@@ -168,8 +168,12 @@ UoB = University of Birmingham\\
\include{CPSdiff}
\include{laserstab}
\chapter*{Conclusions}
\chapter*{Summary}
This thesis is intended to provide a contribution to the improvement of gravitational-wave interferometers in the lower frequency bandwidth (below 30 Hz). My PhD project then focussed on developing new devices and improving already existing control structures for this aim, through three different experimental works: the study of optical levers for sensing and reducing tilt motion, the modification of the control system of LIGO in order to improve the control of seismic motion on the platforms and the frequency stabilization of the laser surce for the 6D isolation system device.\\
The optical lever can be in principle a good device to sense tilt motion over long lever arms. However, the noise budget indicated a small frequency window of good operation, while below 0.1 Hz the levers are limited by the ground motion along the z axis, but it opened the way to further tests to improve the technology: with a good sensing system of tilt motion, the addition of an actuation system able to reduce this noise will be crucially helpful to stabilize the suspension points of the optical chains and then of the whole cavity.\\
The study on the CPS and LSC offloading is promising to provide a significant contribution to the improvement of LIGO LSC signals and the detector stability when it is running in observing mode. The tests at LHO demonstrated that the experiment succeeded in lowering the seismic motion of the platforms by a factor of 3 at low frequencies and that also the DARM signal benefited from it. The simulations have shown that it is possible to reduce the differential motion of the chambers by a factor of 3 in order of magnitude below 0.1 Hz. The test on the Power Recycling Cavity Length highlighted that the signal can be controlled by the ISI according with the software simulations.\\
The results of the laser stabilization experiment showed that it is possible to stabilize the frequency of the laser source of the 6D device using the technology presented: a compact, easy to handle setup which makes use of small interferometers of the same type that are used inside the 6D sensor. With this technology, we managed to reach a frequency stabilization of 3.6 $\times$ 10$^3$ Hz/$\sqrt{Hz}$ at 1 Hz, without the need of installing the prototype in vacuum.
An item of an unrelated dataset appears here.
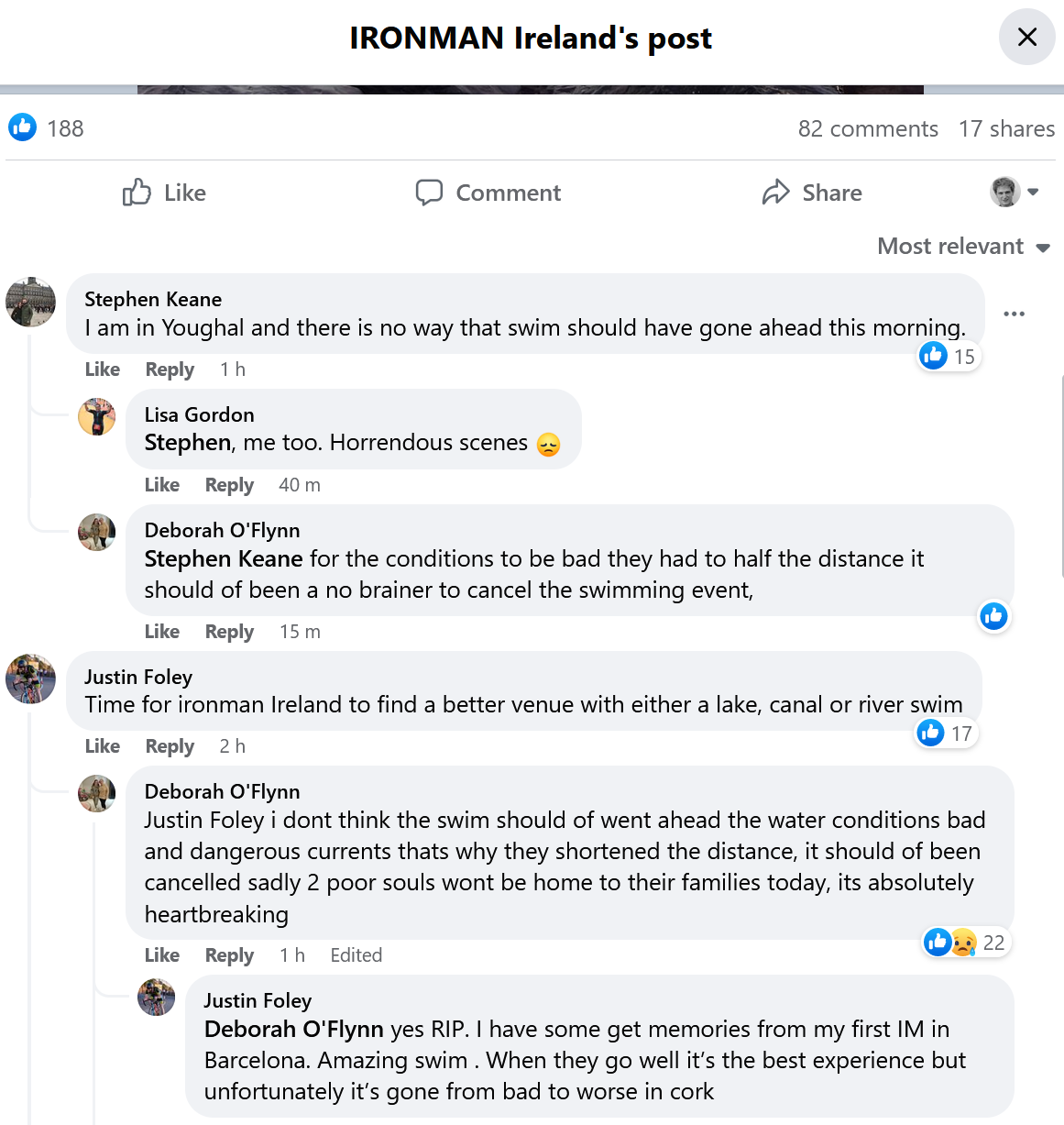Open the 17 shares list
The image size is (1064, 1125).
tap(1006, 128)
This is already a promising result, but not yet sufficient for the requirements of 6D, especially below 1 Hz. This experiment requires further tests in vacuum in order to isolate the HoQIs and improve the performance.\\
In conclusion, all the three experiments proposed in this thesis can provide an important contribution for the low frequency noise reduction and are worthy of further tests and developments, as demonstrated by the experimental results and the simulations.